ContextCrumb turns text into token decisions. Each token receives a keep probability. The final output is built by preserving kept tokens in original order and using minimal separators from the original text.

Input Boundary

ContextCrumb expects natural-language text, or source files where only comments/docstrings should be compressed. It can be used on many context surfaces, not only files:

  • Prompt text
  • Older conversation turns
  • Retrieved document chunks
  • Subagent reports
  • Natural-language tool output
  • MCP descriptions

Keep exact data outside the compression boundary. For JSON, YAML, tables, identifiers, commands, and schemas, preserve the structure and compress only the prose values that are safe to shorten. For supported source files, use file content_mode="auto" or code-comments; executable code stays exact while comments/docstrings are compressed.

For example, compress summary, body, description, or comment fields, but leave id, url, status, score, created_at, and schema fields unchanged.

Compression Modes

Threshold Mode

Threshold mode is the default.

ContextCrumb is trained as a binary keep/delete classifier. After subtokens and sliding-window repeats are aggregated back to original deletion units, threshold mode keeps tokens whose KEEP probability is greater than or equal to threshold. The default threshold is 0.5.

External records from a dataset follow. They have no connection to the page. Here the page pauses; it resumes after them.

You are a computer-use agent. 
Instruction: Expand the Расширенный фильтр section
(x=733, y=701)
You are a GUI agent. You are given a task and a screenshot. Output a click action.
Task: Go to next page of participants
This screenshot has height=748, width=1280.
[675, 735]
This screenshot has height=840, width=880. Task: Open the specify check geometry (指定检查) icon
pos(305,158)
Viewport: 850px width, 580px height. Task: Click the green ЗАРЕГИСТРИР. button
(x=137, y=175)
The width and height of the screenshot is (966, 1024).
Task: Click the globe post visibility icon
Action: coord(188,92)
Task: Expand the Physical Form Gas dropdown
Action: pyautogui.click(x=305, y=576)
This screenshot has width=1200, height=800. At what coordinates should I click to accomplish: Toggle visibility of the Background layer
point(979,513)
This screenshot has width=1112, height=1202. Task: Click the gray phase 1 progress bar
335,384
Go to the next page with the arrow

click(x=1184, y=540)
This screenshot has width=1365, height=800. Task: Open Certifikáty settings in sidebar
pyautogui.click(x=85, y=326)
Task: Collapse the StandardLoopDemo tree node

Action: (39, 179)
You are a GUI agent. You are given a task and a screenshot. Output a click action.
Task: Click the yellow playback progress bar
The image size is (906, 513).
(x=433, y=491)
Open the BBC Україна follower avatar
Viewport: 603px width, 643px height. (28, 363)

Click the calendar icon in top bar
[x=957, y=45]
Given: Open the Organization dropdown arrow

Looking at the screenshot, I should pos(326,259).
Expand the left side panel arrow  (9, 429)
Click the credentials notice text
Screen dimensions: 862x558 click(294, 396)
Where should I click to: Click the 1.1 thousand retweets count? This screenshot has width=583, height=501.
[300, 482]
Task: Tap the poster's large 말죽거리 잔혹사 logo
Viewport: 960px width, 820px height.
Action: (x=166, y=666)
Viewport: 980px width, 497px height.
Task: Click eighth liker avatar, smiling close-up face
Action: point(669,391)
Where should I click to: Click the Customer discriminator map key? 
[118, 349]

Use the default when you want the model's direct keep/delete boundary:

contextcrumb load notes.md

Target Keep Ratio

target_keep_ratio keeps the top-scoring tokens near a fixed ratio. It overrides threshold mode.

Use this when you have a budget:

contextcrumb load notes.md --target-keep-ratio 0.5

In Python:

from contextcrumb import compress

result = compress(text, target_keep_ratio=0.5)

Custom Threshold

Use a custom threshold when you want direct model-score control:

contextcrumb load notes.md --threshold 0.6

File Content Mode

File compression also has content_mode, configured by contextcrumb config or overridden per command:

contextcrumb config set compression.content_mode auto
contextcrumb load src/app.py --content-mode code-comments

Modes:

  • auto: prose files use normal compression; supported code files use code-comments
  • prose: compress the whole file as natural language
  • code-comments: preserve executable code and compress only comments/docstrings
  • raw: return the file unchanged
  • refuse: reject file compression

Supported code-aware languages are Python, JavaScript, TypeScript, JSX, TSX, Go, and Rust.

Sliding Windows

The model processes long inputs with sliding windows.

Defaults:

SettingDefault
max_length1024
stride64
backendonnx
model_idymao20/contextcrumb-32m

model_windows in the result stats tells you how many windows were used.

Result Shape

Every API path returns or can emit the same conceptual payload:

{
"text": "compressed text",
"original_text": "original text",
"stats": {
"input_tokens": 100,
"kept_tokens": 55,
"deleted_tokens": 45,
"token_keep_ratio": 0.55,
"mode": "threshold",
"backend": "onnx"
}
}

When return_tokens=True, token decisions are included as tokens.